§ **Work required**: Return the opening lines of the material, word for word. End with the line that contains "Task: Open the #MarcoRubio".

§ **Dataset entries**:

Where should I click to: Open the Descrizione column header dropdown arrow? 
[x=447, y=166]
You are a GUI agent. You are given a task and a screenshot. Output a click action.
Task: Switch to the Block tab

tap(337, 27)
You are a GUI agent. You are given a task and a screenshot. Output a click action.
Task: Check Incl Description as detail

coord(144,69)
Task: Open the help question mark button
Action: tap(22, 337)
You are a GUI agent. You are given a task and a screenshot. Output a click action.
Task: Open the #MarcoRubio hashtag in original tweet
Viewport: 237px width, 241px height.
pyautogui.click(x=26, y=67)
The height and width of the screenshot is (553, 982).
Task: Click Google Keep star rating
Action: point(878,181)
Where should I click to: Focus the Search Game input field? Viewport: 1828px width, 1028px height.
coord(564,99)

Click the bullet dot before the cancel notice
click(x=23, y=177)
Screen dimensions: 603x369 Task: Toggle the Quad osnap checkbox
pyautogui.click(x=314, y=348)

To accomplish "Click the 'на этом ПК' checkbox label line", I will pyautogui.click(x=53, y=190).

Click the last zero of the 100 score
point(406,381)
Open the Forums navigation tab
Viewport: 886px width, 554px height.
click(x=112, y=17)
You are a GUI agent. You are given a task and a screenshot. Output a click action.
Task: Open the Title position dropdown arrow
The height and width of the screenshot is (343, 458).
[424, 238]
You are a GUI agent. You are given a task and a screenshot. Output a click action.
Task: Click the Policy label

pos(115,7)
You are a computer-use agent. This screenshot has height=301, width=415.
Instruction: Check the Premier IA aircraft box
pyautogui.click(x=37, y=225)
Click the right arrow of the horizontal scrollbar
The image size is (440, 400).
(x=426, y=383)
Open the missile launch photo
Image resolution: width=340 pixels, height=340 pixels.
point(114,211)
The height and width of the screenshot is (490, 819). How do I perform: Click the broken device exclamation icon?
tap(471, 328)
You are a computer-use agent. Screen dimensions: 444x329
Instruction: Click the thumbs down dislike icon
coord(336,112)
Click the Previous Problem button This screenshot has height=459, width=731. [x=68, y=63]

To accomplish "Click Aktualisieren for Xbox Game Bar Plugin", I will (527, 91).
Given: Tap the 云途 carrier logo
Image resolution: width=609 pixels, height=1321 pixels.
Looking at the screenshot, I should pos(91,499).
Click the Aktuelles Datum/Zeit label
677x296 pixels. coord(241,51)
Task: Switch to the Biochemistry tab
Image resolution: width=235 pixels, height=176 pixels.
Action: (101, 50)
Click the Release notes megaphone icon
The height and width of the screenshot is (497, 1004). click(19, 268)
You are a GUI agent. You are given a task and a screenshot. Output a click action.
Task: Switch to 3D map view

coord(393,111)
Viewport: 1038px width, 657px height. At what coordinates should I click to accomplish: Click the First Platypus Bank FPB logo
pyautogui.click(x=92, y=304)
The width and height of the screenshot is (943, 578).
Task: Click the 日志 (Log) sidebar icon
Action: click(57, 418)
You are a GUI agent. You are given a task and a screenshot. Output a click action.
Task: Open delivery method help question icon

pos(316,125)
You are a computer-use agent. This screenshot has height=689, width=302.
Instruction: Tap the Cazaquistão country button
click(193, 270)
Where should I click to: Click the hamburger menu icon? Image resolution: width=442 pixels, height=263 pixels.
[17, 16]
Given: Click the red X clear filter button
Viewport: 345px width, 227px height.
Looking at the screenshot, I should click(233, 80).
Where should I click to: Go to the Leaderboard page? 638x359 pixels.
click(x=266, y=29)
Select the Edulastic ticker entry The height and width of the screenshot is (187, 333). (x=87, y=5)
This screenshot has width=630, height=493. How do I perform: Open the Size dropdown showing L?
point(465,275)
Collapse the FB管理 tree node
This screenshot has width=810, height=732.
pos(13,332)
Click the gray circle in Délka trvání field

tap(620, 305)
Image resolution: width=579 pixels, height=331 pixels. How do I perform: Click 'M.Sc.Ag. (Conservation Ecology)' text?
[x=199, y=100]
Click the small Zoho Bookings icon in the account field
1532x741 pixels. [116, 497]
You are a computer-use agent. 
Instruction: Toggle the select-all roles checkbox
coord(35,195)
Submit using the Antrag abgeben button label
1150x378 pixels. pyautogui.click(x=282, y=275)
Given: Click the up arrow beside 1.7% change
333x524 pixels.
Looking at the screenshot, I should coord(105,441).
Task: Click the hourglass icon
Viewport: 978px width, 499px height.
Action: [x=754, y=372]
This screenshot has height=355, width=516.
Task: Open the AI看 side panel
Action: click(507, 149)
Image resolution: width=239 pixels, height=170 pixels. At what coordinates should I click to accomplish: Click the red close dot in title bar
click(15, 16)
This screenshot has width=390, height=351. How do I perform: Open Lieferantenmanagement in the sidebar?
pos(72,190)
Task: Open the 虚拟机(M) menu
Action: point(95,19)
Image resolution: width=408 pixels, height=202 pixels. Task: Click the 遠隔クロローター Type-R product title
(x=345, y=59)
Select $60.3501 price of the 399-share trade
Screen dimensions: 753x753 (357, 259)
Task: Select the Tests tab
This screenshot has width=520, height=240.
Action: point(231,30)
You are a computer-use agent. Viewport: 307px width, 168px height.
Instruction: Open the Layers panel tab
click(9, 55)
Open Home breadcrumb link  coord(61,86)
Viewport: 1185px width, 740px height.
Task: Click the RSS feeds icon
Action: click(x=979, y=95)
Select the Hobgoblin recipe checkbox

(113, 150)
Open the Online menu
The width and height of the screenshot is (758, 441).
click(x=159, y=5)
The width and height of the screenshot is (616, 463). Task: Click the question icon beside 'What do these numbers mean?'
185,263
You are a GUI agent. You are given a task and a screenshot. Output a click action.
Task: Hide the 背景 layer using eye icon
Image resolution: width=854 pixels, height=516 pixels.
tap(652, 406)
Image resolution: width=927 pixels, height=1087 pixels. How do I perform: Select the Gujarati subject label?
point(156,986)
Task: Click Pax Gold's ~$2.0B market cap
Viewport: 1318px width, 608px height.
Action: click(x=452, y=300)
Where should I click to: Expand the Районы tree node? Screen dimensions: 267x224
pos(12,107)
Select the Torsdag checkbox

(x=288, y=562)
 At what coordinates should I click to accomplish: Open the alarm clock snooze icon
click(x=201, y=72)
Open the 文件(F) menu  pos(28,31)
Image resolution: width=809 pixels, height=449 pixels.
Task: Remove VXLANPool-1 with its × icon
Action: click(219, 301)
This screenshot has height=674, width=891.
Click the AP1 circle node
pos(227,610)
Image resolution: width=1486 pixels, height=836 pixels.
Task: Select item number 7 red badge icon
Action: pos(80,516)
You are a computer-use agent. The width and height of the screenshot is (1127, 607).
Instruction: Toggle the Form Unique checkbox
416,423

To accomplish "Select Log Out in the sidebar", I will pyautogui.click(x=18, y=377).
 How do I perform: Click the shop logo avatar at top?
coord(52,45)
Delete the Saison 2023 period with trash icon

§ **Completed exercise**:
Where should I click to: Open the Descrizione column header dropdown arrow? 
[x=447, y=166]
You are a GUI agent. You are given a task and a screenshot. Output a click action.
Task: Switch to the Block tab

tap(337, 27)
You are a GUI agent. You are given a task and a screenshot. Output a click action.
Task: Check Incl Description as detail

coord(144,69)
Task: Open the help question mark button
Action: tap(22, 337)
You are a GUI agent. You are given a task and a screenshot. Output a click action.
Task: Open the #MarcoRubio hashtag in original tweet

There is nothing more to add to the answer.